Еще противней было то, что с момента заключения так называемого договора (который вспрыснули бутылкой виски и ящиком пива) они все время проводили вместе. Они сутками сидели на софе и рассматривали газеты и журналы с яхтами, лодками, прицепами, моторами и подобной непозволительной в нашем положении роскошью. Они с головой ушли в изучение всяких рекламных листков и буклетов. Они завалили себя всей той парашей, которую Михаил, как навозный жук, возил и собирал по всему Лангеланду. Вся эта дрянь просто горой громоздилась на журнальном столике перед ними. Михаил не поленился, он даже на Фюн сгонял на своем мопеде за этой макулатурой, из Рудкьобинга привез, из библиотеки, из Свенборга. Такое ответственное дело – покупать лодку! Не коляску! Тут надо все изучить. Они листали газеты и журналы целыми днями. Потапов шуршал как сумасшедший, он этим шелестом бумаги словно вытягивал из Ханумана деньги. Они разглядывали фотографии с гримасами экспертов. Оба причмокивали так, словно действительно знали в этом деле толк, будто только тем и занимались, что продавали лодки. Между ними наладилось отвратительное взаимопонимание. Михаил мог причавкнуть и показать на какую-нибудь деталь лодки на фотографии, и Хануман в согласии с ним мог тоже застонать, замурлыкать, а потом они вдруг быстро переглядывались, тут-то и мелькала в их глазах искра взаимопонимания, от которой у меня по коже бежал холодок омерзения.

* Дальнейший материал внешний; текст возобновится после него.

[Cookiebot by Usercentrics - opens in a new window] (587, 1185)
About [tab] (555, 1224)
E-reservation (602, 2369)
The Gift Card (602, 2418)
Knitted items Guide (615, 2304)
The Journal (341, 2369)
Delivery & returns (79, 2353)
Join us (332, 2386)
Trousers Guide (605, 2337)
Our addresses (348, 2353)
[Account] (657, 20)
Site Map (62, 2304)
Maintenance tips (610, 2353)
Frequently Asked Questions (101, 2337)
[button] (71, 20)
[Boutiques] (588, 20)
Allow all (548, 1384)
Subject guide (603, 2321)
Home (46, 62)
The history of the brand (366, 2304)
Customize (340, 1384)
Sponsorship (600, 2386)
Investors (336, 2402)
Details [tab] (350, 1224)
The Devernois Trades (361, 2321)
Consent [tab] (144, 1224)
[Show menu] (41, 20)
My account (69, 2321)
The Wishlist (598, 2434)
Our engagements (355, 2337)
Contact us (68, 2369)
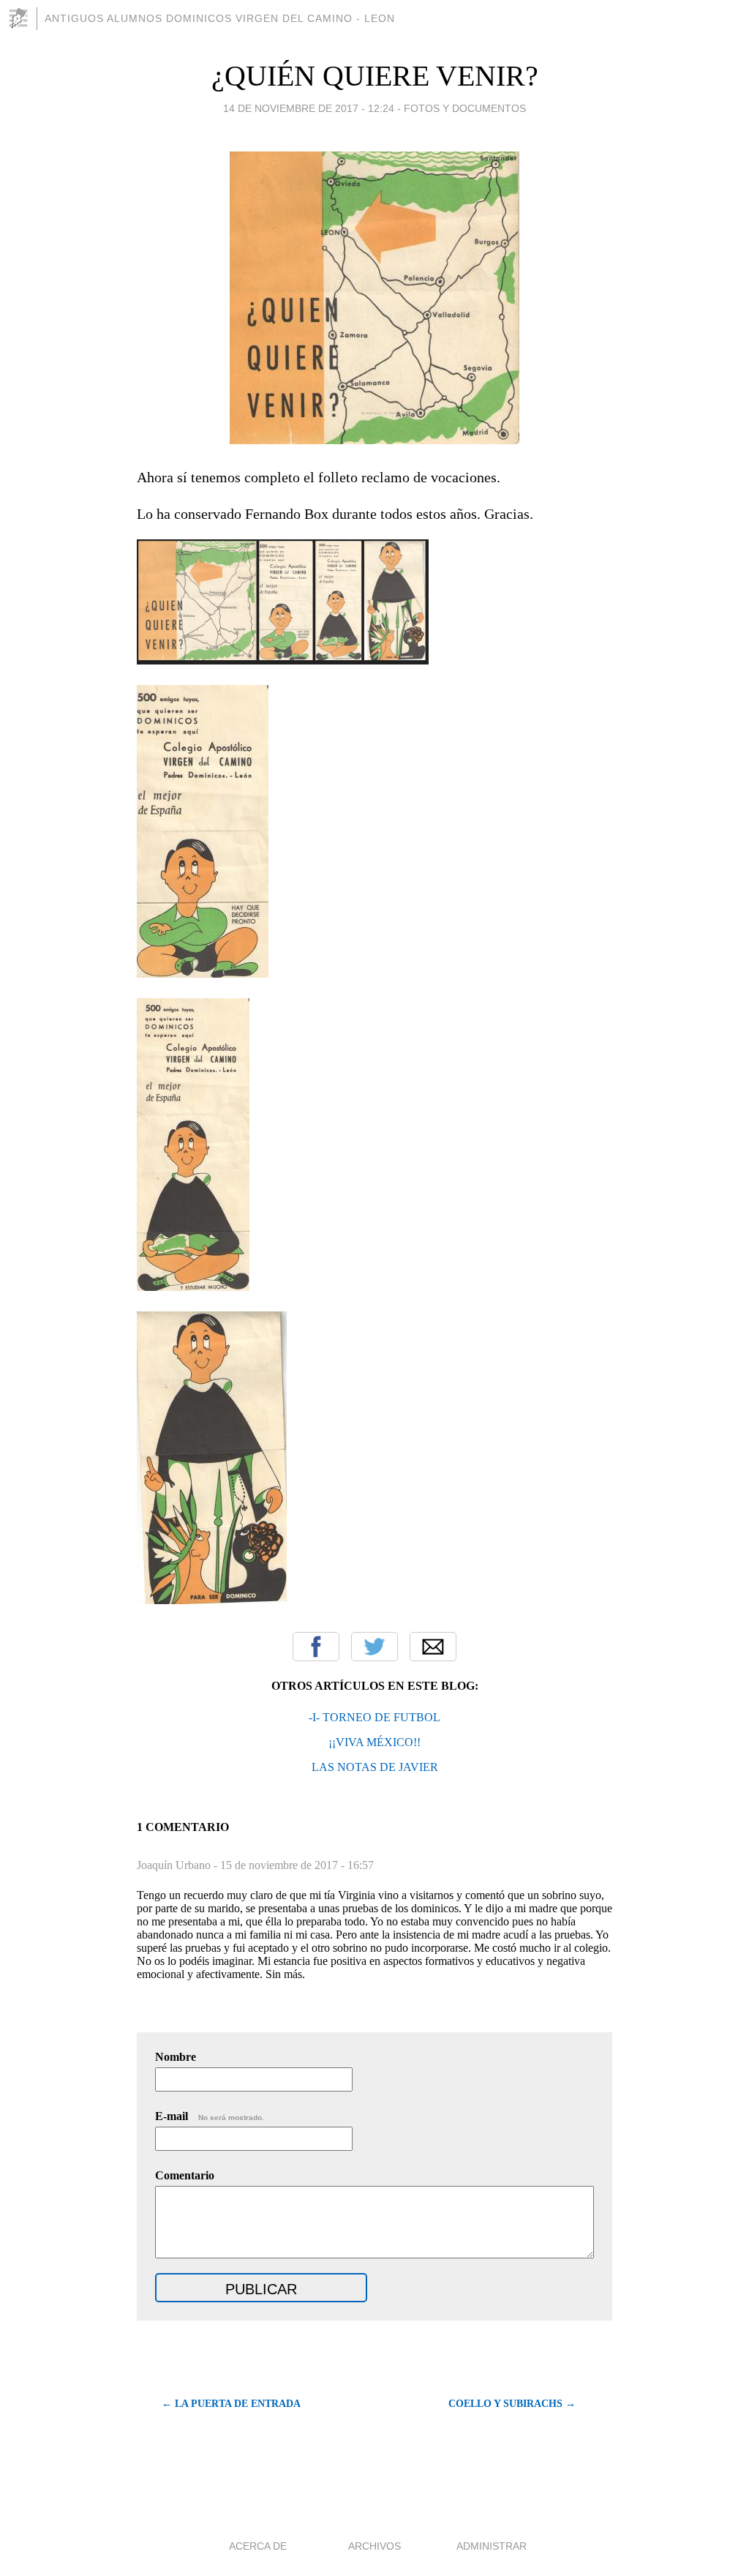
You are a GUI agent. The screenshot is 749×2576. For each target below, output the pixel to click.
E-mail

По вечерам Хануман, с лицом восточного купца и тупостью обычного смертного, подсчитывал процент прибыли от продажи лодки, покупка которой еще не состоялась. Он пил чай и в задумчивой неге фантазировал. Однажды он, видимо, так далеко зашел в своих мечтах, что сказал мне, что я могу планировать маршрут.
– Куда? – ядовито спросил я его. – На тот свет? Или в ментовку?
– Ну, не знаю, не знаю, Юдж, – говорил сыто Хануман. – Ты, кажется, собирался в Голландию или Германию…
Я сказал, что, пока не увижу денег, даже бровью не шевельну. Хануман дернул плечиком и сказал: «Как знаешь…»
На следующий день они с Михаилом вновь дули чай, разглядывая объявления и картинки. Цены, лошадиные силы, вес, футы и т. д., и т. п.
– Надо знать, почем нынче лодки, на местном-то рынке, – приговаривал Михаил, прихлебывая. – Надо присмотреться, прежде чем бросаться в омут с головой!
– Несомненно, – говорил Хануман, наливая себе сливки в чай.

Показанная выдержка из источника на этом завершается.